**REQUIREMENTS**
A - In the article on Kashmir's mainstream politics, which elections does the writer say often come to mind?
B - Write the next part of the article on Kashmir's mainstream politics, picking up after its final sentence.

**EXTRACT**
-*-*-
Kashmir: Tracing the Degeneration of Mainstream Politics
Elections are undoubtedly the soul of democracy. As the electioneering process for the 2019 Lok Sabha elections is in full swing, it may not be a bad time to ask a pertinent question in the context of Kashmir: Have the elections in Kashmir done anything "soulful" for its tumultuous political and economic conditions?
The political history of the state shows that in some instances, the elections here have brought political vacuum, institutional crisis and total estrangement. Memories of the elections of 2014, 1996, and 1987, or even most of those in the 1960s and 1970s, often come to mind. Mainstream politicians continue to hold that the polls are about issues of development and livelihood and have nothing to do with the Kashmir dispute, while the Indian government cites the polls as an alternative to the "plebiscite" and "referendum" for Kashmiris' faith in Indian democracy and thereby in the Indian republic itself. It is an idea for another day to debate whether the polls actually alter the very complex dimensions of the Kashmir conflict.
-*-*-
**INFORMATION PROVIDED**

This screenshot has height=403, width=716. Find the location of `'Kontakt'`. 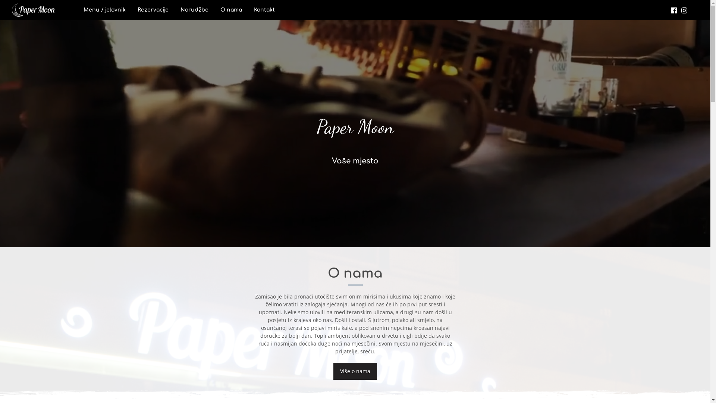

'Kontakt' is located at coordinates (264, 10).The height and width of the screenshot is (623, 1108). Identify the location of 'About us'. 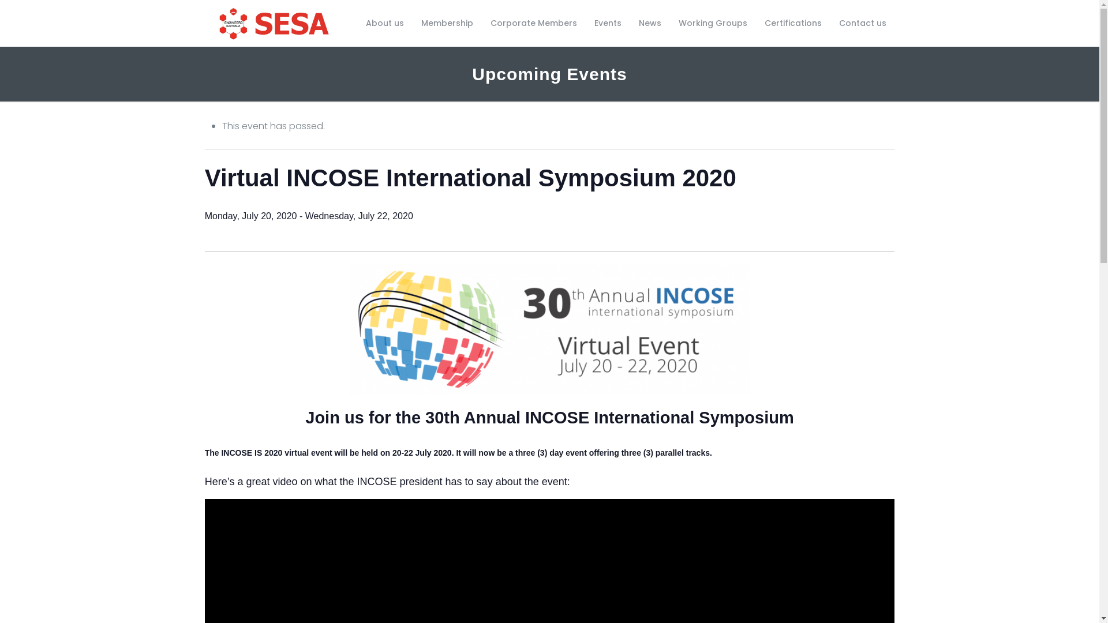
-*-*-
**EXPECTED OUTPUTS**
A - The elections of 2014, 1996, and 1987, along with most of those held in the 1960s and 1970s.

B -
Even if the voter turnout is significant this time, which seems highly unlikely given the current situation, will it make a difference to the life of a common Kashmiri whose dignity, peace and existence have been held hostage to a stalemated political conflict? Can democracy flourish in a place which has one of the highest military concentrations in the world? Add to that these forces are armed with draconian powers like the Armed Forces (Special Powers Act), which gives them impunity to catch and kill anyone and thereby, trample the rule of law and human dignity.
In this scenario, elections seem a forced marriage between militarism and democracy, which is nothing but a farce. At the moment, the apprehensions haunting every Kashmiri's mind are whether s/he is the one who is adamant on the boycott call, or, the one, who throngs the poll booth defying militant threats.
Today, mainstream politics in Kashmir stands more discredited than ever despite the rise of many new political parties. The reason is the repressive policies of the Indian state towards Kashmiris and the inability of mainstream politics to do anything substantial for them in that regard.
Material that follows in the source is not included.